The Australian researchers designed their panel based on screening 732 individuals with autism from the Autism Genetic Resource Exchange database and 123 controls. They validated those markers in another sample, comprising 525 children with autism from the Simons Simplex Collection and 2,620 population controls from the Wellcome Trust in the U.K. (The Simons Simplex Collection is sponsored by SFARI.org’s parent organization.)

Other scientists raised their eyebrows at those sample choices because the autism and control groups are of different ethnicities. As geneticist Daniel Geschwind and his colleagues pointed out in a commentary a couple of months after the Australian study came out, the controls hail from a relatively homogenous population in the U.K., whereas the individuals with autism are of a more mixed ancestry.

Neale’s new study provides even more ammunition.
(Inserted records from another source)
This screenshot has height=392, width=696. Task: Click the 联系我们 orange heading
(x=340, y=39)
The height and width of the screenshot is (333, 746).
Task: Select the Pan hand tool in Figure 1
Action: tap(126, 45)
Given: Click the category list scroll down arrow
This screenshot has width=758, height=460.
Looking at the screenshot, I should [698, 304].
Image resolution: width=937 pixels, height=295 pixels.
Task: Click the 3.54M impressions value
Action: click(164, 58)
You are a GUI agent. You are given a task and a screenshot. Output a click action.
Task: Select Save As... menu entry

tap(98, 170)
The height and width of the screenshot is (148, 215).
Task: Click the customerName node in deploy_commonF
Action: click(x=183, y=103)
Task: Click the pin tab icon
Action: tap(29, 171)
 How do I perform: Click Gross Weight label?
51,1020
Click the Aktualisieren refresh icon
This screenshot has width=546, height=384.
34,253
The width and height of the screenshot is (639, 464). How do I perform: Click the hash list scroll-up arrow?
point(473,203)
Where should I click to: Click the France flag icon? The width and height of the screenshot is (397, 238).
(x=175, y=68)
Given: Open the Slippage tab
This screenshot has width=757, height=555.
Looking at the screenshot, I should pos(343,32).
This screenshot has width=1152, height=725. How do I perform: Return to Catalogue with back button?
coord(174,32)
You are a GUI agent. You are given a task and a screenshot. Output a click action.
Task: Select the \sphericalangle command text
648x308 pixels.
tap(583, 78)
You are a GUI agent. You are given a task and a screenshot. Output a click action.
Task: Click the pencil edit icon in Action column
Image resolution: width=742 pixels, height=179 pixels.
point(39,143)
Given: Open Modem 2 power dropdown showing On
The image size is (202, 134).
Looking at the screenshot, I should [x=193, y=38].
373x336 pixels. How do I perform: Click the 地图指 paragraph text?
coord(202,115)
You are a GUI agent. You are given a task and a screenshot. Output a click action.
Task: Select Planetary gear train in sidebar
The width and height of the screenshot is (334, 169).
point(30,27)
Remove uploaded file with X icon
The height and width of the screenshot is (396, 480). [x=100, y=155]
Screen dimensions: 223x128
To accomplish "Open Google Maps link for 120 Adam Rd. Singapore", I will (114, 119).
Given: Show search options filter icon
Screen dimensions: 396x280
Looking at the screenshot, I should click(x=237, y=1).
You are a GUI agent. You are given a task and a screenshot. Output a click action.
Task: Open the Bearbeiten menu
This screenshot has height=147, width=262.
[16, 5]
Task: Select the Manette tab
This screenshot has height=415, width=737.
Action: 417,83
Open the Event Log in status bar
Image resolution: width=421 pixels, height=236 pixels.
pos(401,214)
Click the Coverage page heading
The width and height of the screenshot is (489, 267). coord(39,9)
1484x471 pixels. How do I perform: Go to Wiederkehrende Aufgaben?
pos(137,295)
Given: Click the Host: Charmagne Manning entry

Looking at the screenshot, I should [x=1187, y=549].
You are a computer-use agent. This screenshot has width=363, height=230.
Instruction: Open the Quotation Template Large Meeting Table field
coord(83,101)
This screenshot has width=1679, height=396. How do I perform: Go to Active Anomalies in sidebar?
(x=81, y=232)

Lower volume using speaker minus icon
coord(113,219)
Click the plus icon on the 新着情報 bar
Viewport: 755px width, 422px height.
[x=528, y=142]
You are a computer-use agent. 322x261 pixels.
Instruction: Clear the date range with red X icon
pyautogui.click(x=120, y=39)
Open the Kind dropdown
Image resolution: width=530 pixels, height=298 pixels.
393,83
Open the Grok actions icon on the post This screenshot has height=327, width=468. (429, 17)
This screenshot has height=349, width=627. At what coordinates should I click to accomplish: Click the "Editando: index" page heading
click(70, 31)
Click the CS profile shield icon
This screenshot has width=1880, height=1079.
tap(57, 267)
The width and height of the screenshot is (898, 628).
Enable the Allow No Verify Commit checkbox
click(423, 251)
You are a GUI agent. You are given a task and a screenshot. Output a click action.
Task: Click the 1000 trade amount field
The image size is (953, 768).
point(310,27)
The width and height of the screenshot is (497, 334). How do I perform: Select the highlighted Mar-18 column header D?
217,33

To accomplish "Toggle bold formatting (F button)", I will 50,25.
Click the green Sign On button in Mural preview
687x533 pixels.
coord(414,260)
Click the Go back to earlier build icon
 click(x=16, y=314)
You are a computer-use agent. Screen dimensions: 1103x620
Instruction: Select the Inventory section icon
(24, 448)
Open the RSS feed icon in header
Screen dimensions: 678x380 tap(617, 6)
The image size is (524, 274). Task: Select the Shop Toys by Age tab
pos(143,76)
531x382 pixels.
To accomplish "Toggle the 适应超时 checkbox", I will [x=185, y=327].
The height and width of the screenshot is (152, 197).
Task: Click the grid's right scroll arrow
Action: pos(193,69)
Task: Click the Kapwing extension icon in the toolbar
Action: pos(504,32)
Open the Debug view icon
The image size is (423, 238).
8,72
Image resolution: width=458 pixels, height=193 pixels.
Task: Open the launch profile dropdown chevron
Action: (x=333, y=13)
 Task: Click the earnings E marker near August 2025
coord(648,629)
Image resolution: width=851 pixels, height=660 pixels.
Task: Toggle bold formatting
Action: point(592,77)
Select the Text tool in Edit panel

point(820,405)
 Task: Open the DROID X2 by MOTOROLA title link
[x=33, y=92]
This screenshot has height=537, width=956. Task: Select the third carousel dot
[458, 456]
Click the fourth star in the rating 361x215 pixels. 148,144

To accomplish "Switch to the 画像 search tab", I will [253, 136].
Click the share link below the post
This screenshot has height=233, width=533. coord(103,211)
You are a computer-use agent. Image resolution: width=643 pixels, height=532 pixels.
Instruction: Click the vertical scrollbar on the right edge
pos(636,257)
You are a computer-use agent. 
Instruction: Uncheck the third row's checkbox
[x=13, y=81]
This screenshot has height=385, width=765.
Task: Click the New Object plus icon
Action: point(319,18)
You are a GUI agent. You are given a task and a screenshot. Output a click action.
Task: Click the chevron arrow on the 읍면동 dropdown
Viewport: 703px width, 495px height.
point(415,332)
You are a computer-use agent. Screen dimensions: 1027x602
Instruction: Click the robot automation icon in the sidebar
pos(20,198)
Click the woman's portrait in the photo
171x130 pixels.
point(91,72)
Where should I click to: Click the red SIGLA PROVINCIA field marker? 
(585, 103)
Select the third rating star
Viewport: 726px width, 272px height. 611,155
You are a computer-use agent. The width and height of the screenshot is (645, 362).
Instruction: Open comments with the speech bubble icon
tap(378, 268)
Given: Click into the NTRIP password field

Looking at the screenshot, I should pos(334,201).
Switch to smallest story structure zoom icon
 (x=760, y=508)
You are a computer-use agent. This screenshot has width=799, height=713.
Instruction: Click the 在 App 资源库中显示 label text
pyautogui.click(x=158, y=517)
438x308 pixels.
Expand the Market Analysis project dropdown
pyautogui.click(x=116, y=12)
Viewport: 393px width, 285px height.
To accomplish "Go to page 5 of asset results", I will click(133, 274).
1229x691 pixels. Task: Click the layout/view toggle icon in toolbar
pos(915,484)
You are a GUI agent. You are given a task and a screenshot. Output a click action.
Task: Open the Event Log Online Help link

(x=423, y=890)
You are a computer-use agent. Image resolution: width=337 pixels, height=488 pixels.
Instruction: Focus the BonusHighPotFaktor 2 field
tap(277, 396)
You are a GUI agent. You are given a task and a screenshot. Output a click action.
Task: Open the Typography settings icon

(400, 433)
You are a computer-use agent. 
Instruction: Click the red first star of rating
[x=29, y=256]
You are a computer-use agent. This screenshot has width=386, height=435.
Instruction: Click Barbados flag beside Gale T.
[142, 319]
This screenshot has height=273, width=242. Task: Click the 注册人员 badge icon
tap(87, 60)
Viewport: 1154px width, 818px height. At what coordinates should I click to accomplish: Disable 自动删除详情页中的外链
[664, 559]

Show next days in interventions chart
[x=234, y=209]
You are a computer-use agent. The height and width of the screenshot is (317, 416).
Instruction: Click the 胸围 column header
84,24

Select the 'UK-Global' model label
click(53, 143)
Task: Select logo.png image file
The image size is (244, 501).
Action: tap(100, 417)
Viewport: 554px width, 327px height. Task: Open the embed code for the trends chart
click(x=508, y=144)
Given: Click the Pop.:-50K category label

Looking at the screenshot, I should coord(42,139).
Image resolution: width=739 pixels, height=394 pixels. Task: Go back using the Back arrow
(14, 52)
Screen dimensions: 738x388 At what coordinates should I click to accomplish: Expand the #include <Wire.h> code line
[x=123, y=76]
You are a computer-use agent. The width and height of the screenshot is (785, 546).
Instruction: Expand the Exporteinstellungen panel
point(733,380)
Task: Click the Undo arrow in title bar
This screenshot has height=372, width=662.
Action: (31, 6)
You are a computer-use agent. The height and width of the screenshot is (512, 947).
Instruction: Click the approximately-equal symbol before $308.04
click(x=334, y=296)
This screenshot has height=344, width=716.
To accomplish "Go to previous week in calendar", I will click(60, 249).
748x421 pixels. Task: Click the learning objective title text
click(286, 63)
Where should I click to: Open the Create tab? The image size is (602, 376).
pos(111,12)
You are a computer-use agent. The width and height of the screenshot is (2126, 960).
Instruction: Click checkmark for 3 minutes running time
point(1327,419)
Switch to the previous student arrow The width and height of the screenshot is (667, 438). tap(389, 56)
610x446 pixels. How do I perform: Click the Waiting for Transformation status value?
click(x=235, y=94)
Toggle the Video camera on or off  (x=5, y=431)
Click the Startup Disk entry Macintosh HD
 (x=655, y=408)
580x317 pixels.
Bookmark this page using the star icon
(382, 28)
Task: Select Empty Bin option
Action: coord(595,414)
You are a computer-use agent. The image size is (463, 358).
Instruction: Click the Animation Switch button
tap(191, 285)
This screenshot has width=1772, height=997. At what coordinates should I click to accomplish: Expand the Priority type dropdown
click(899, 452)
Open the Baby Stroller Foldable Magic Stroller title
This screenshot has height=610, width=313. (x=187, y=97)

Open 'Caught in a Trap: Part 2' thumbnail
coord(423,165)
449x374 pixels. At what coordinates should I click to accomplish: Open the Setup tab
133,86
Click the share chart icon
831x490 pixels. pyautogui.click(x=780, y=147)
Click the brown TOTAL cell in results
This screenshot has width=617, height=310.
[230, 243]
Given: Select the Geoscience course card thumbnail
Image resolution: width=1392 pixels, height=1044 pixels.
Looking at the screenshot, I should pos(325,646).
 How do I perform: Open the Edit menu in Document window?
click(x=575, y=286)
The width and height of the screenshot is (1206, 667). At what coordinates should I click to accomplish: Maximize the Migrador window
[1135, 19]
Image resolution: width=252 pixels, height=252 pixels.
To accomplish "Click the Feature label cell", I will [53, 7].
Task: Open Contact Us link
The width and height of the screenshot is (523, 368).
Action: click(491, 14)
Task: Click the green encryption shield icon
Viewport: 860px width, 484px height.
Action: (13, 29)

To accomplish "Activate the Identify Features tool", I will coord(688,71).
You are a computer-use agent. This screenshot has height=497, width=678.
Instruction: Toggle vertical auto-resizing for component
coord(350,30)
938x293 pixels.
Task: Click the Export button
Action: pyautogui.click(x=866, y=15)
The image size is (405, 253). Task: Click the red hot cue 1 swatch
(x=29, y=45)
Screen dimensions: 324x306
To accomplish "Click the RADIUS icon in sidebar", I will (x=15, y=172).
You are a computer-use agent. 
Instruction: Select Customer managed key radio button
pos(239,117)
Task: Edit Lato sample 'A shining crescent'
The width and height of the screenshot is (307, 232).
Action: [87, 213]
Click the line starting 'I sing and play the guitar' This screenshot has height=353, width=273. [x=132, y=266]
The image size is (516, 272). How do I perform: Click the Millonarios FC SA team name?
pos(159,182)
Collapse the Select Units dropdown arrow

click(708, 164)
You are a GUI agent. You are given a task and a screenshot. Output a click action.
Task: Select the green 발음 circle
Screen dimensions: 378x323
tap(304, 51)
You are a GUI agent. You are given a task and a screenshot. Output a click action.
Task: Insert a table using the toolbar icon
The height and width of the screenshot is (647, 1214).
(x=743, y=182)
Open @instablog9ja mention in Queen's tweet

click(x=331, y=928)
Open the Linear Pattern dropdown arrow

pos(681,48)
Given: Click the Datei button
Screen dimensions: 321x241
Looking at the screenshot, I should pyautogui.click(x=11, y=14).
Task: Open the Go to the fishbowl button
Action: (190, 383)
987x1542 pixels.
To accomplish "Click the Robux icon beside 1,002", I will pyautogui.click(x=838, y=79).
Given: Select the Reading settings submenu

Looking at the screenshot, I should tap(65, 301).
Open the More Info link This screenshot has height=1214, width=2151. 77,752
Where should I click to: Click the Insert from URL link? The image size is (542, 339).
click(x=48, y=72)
He and his colleagues analyzed the top 30 autism-linked SNPs reported in the original study (because, apparently, the Australian researchers refused to disclose the other 207 SNPs used in their panel).

Neale’s team looked for those SNPs in more than 5,000 individuals with autism enrolled in the Psychiatric Genomics Consortium and as many controls. None of the 30 SNPs are associated with autism, either individually or in combination, their study found.

Having reported the SFARI.org article last year, and now following the reactions to the Neale paper, I find it surprising that the original study ever made it through the peer-review process. It went against everything we’ve learned from the past five years of rigorous (and expensive) research in autism genetics.

We know now that hundreds of genetic variants, of all different flavors — big, small, rare, common, inherited, spontaneous — not to mention epigenetic glitches and environmental factors, contribute to autism risk.

To suggest otherwise — and especially to claim that this complex disorder boils down to a set of 237 common variants — is extraordinary. As Carl Sagan liked to say, extraordinary claims require extraordinary evidence.